RU2713090C1 - Method of processing signals in scanning devices with a highly focused electron beam - Google Patents

Abstract

FIELD: electronic equipment.

SUBSTANCE: use: for processing signals in scanning devices with a highly focused electron beam. Summary of invention consists in the fact that scanning with electron beam of object surface across topological element located on said surface with simultaneous change of controlled parameter value for each scanning line, obtaining a secondary emission signal, converting the signal into digital form, determining the signal contrast value, analyzing the contrast dependence of the controlled parameter, determining from this relationship an one-to-one correspondence between the value of the controlled parameter and the position of the focusing point relative to the object and exposing the focusing point to the required position, wherein the controlled parameter is the potential of the electrode located at the anode of the electro-optical system of the electromagnetic wave.

EFFECT: high accuracy of setting the focusing plane of the electron beam.

1 cl, 1 dwg

Description

The invention relates to the creation of signal processing methods in a scanning electron microscope (SEM) and similar devices in order to determine beam parameters and correct these parameters.

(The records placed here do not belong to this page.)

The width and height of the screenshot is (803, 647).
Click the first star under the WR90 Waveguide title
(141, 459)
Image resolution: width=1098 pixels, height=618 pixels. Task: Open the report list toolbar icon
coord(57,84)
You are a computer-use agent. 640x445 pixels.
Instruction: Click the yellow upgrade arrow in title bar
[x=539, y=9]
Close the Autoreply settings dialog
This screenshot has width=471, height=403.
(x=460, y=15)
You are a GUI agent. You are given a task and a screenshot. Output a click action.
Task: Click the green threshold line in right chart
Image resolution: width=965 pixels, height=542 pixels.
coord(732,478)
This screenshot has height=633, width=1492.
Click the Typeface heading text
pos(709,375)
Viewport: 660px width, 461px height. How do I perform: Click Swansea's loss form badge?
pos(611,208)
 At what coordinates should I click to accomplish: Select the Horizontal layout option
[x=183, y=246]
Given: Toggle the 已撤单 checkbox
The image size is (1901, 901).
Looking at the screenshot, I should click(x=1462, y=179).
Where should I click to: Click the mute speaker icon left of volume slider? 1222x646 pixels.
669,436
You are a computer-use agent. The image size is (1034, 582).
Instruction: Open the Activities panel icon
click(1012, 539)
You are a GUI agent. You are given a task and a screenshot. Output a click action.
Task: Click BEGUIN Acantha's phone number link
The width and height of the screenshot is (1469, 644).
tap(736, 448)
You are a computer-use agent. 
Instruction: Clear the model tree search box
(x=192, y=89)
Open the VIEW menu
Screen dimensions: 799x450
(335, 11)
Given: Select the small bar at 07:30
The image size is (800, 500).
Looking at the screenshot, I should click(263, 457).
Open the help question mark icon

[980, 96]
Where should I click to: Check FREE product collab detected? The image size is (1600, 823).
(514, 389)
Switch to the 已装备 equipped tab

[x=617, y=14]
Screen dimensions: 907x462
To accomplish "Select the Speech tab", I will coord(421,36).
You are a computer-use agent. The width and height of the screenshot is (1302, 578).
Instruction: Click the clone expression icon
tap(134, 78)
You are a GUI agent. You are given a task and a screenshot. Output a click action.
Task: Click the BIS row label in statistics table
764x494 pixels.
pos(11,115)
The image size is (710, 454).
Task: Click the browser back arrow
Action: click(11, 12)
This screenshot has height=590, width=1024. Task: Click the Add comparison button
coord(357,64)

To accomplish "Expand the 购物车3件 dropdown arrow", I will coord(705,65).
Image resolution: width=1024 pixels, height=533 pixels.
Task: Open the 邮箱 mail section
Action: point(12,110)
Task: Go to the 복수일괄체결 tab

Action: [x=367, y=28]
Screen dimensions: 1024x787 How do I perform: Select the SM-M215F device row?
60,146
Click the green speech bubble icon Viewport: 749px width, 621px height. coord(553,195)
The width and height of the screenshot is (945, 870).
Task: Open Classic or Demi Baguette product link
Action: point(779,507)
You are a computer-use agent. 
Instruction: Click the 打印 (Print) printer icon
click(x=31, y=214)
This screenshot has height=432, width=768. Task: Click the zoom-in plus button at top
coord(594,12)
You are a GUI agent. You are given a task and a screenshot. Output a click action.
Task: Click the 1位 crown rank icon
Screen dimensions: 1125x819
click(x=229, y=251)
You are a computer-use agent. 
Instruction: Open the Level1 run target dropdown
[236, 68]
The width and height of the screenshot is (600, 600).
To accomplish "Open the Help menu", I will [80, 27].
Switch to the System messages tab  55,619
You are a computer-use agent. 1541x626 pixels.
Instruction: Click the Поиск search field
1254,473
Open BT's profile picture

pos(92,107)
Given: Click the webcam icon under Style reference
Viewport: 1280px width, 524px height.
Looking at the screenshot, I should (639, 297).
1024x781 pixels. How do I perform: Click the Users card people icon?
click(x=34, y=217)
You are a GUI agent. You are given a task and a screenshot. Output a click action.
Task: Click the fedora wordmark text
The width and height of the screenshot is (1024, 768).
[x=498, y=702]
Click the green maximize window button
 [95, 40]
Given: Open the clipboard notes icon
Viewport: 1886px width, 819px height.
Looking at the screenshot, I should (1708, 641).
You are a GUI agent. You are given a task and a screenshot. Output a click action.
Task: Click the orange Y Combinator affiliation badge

When studying the surface of various objects using a scanning electron microscope (SEM) or a similar device with a sharply focused electron beam, it becomes necessary to correct the parameters of this beam, in particular, focusing and stigmatization. These operations are especially important in cases when a sufficiently large portion of the surface of an object, for example, several square centimeters, is scanned automatically in the SEM. In this case, a relatively small portion of the surface of the object, for example, 200 × 200 μm2, is scanned with an electron beam, and the transition from one scanning field to another is carried out by moving the table of objects.

In view of the change in the height of the surface microrelief from one scanning field to another, it is necessary to correct the position of the focus point and stigmatize the electron beam on each of the scanning fields.

When examining objects with a microrelief profile that varies in a fairly wide range, for example, microstructures with a profile depth of 1 μm (Fig. 1), it is also necessary to focus the beam in a given plane relative to the substrate. For example, when viewing one layer of the microstructure (Fig. 1), it is necessary to focus the beam to a height of 0.1 μm relative to the substrate, to view another layer, it is necessary to automatically switch to a height of 0.2 μm, etc.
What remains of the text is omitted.